More people using sunscreen and lotion on the regular prevents skin damage. More people are eating healthy, working less physically demanding jobs. Also there's a pretty huge bias with seeing pictures of older people and seeing them as older than they actually look. It has to do with seeing older styles of clothing and how people tend to keep their core styles longer. This makes people in the present see past photos as "older people" regardless of how young the faces look.
Also the microplastics are preserving us from the inside out. We're all deli-wrapped now.
It's very much the smoking. That V Sauce video about it being clothing wasn't convincing. Comparing just faces negates that possible perception issue. And when constrained to only faces people in the past still look older.

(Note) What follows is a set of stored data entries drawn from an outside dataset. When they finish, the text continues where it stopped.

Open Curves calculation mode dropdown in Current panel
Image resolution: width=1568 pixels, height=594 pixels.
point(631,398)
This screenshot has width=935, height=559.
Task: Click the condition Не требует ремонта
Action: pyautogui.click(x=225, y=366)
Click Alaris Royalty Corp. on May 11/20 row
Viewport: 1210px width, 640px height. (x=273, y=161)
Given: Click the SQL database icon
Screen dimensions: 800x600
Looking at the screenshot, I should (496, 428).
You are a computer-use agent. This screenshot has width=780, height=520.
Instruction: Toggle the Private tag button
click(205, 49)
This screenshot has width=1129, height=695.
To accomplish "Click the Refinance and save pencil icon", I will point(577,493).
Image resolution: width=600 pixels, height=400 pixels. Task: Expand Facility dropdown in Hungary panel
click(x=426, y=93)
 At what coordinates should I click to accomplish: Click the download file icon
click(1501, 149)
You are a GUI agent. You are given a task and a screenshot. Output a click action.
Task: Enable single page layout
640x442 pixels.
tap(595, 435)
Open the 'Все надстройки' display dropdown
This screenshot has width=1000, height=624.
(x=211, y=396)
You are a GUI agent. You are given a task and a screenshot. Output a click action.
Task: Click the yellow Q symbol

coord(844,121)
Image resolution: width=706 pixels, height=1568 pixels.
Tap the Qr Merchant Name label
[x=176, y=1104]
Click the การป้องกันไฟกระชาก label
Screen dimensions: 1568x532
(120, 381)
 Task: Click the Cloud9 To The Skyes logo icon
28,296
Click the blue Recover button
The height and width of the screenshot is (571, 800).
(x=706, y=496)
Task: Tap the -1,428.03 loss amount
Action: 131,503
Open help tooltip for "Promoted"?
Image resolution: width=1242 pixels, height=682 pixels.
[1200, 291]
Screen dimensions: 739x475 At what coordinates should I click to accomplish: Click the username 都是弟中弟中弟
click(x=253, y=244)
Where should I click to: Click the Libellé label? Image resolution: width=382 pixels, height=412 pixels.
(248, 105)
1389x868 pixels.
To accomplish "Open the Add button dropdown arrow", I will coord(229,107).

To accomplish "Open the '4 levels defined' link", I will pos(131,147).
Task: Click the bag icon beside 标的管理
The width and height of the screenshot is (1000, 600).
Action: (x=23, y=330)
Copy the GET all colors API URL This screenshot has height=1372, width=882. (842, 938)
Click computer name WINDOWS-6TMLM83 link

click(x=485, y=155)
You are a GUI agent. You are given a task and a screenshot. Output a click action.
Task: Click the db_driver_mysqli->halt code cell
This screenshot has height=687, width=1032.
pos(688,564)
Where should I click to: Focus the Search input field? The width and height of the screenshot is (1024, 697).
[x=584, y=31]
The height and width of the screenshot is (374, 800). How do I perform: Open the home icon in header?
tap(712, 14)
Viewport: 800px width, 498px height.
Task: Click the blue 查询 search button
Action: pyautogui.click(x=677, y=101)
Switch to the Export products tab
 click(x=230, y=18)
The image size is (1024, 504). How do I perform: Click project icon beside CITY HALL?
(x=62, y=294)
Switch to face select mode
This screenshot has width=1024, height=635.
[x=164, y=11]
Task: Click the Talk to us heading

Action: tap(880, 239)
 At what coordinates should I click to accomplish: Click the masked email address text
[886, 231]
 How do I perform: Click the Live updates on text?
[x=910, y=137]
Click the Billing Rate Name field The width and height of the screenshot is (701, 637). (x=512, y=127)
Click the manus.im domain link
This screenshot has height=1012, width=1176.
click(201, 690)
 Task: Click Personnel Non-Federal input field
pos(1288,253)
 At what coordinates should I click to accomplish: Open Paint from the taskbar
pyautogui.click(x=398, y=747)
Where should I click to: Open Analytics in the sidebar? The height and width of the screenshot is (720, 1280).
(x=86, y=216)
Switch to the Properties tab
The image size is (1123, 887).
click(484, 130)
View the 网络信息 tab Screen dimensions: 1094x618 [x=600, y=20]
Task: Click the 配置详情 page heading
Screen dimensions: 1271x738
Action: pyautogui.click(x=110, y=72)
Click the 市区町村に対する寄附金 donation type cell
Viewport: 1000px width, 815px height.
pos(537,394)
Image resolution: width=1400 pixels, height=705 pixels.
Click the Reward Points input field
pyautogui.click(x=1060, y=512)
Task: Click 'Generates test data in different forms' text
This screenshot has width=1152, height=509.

I smoke, just turned 39, and people still regularly guess I'm in my early 20's. Frankly, I'm surprised we don't look older considering how much stress can cause visible aging. Where are the 13 year olds that look 102?
There are already a lot of good answers but I want to highlight this. Chronic tobacco smoke causes increased aging due to multiple mechanisms. Moreover, environmental tobacco exposure from second hand and third hand smoke prior to the 1990s was MASSIVE. So even if you didn’t smoke you got insane daily exposures to the same chemicals.
I don't see any links to Vsauce's video on this so I'm going to assume every response is wrong. TLDR: Styles become associated with eras and people in those eras become associated with our perception of that age bracket.
Also, because of increased healthy lifestyle awareness, we are actually ageing slower than we used to. The clue is in the cigarette the top cartoon smokes. Today we smoke less, we exercise more, we use more sunscreen and we eat healthier, all allowing our bodies to produce more firm collagen in less damaged skin cells.
Lower testosterone is probably a big part of it. Look at 23 or 24 year old enhanced bodybuilders. they look like theyre 35. For whatever reason peoples T levels have been going down about 1 percent per year for the last 50 years. Its bound to have an effect.
How much testosterone you have is not directly related to how 'masculine' you look. It's far more complicated than that. There are people with baby face that have very high levels of testosterone, and people who look very masc that have low levels.